I don't know if it has validity any longer, because my observations is that it isn't balanced on this, but he used to say that he was more vigilant when he thought there was a forest fire in the making.
Posted by Toph on February 8, 2005, at 10:24:33
In reply to Re: Rules - Gabbix » Gabbix2, posted by Dinah on February 8, 2005, at 8:26:03
> I too have noticed he's decided to listen to feedback and be a bit more understanding when people appear to be trying to follow the rules. He still can't stand having a cease and desist order violated, even slightly, though.
>
> I don't know if it has validity any longer, because my observations is that it isn't balanced on this, but he used to say that he was more vigilant when he thought there was a forest fire in the making.I may not be as qualified or experienced as you are, and while this may sound like sour grapes, I disagree. I find in my short time here that (to use the 911 metaphor again) Bob is a better cop than a detective, extinguishes some fires that are actually candles, and confuses misdemeanors for felonies and vice versa - arsonists and serial killers escape justice while regular participants are banished for excessive parking tickets.
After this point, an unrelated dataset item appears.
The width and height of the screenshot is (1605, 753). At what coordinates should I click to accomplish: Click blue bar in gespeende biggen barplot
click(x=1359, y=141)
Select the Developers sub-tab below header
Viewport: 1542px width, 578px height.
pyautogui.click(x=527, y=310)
OK, so I'm a touch dramatic.
Toph
Posted by AuntieMel on February 8, 2005, at 11:09:52
In reply to Re: Rules - Gabbix, posted by gardenergirl on February 8, 2005, at 6:40:23
hell is allowed and b*mbo isn't
Posted by Dr. Bob on February 8, 2005, at 14:11:13
In reply to Re: Rules » Toph, posted by Gabbix2 on February 7, 2005, at 22:39:43
> is it not condescending for Bob to stop the discourse when both parties may not want his intrusion?
>
> TophOne issue here is that posts aren't just between two people. Posters can discourse however they like by email, but what they post affects the environment for everyone.
--
> I used to be far more angry and say "This is B.S" But the truth is the I prefer the posters at babble as a whole better than any other board I've posted on, so *something* is being done right.
>
> Gabbix2I know I'm not perfect, but I try to do my best. And I agree, the posters here are great! :-)
Bob
Posted by AuntieMel on February 8, 2005, at 15:53:11
In reply to Re: the posters at babble, posted by Dr. Bob on February 8, 2005, at 14:11:13
Posted by Gabbi-x-2 on February 8, 2005, at 16:35:31
In reply to Re: aw, shucks (nm) » Dr. Bob, posted by AuntieMel on February 8, 2005, at 15:53:11
I'll second that
Posted by Jai Narayan on February 8, 2005, at 18:50:35
In reply to Re: the posters at babble, posted by Dr. Bob on February 8, 2005, at 14:11:13
you are better than all right.
I have appreciated you and this site for over a year now.
I know there are many who have fled this site for PC.
And I have read their posts.
but...
you knew this was coming.
Dr. Bob, honestly I have never had a problem with you.
You wanted me not to post while I was wrapped up in my political fervor...
I understood that.
Life goes on...
I still come here to babble and read the posts, enjoy the posters and am interested in your opinions.
Jai Narayan
Posted by Gabbi-x-2 on February 9, 2005, at 0:14:31
In reply to Re: the posters at babble, posted by Dr. Bob on February 8, 2005, at 14:11:13
I need to rephrase this for myself, it probably looks silly but I have too.
....the truth is the I prefer the posters at babble as a whole better than any other board I've posted on, so *something* is being done right.
That sounded completely egocentric.
"As long as I prefer the posters here, something is being done right" YUK!
That wasn't at all what I was thinking. I meant that I think the posters here overall are the most intelligent, interesting people I've met on any board, so something must be being done right. There I feel better now.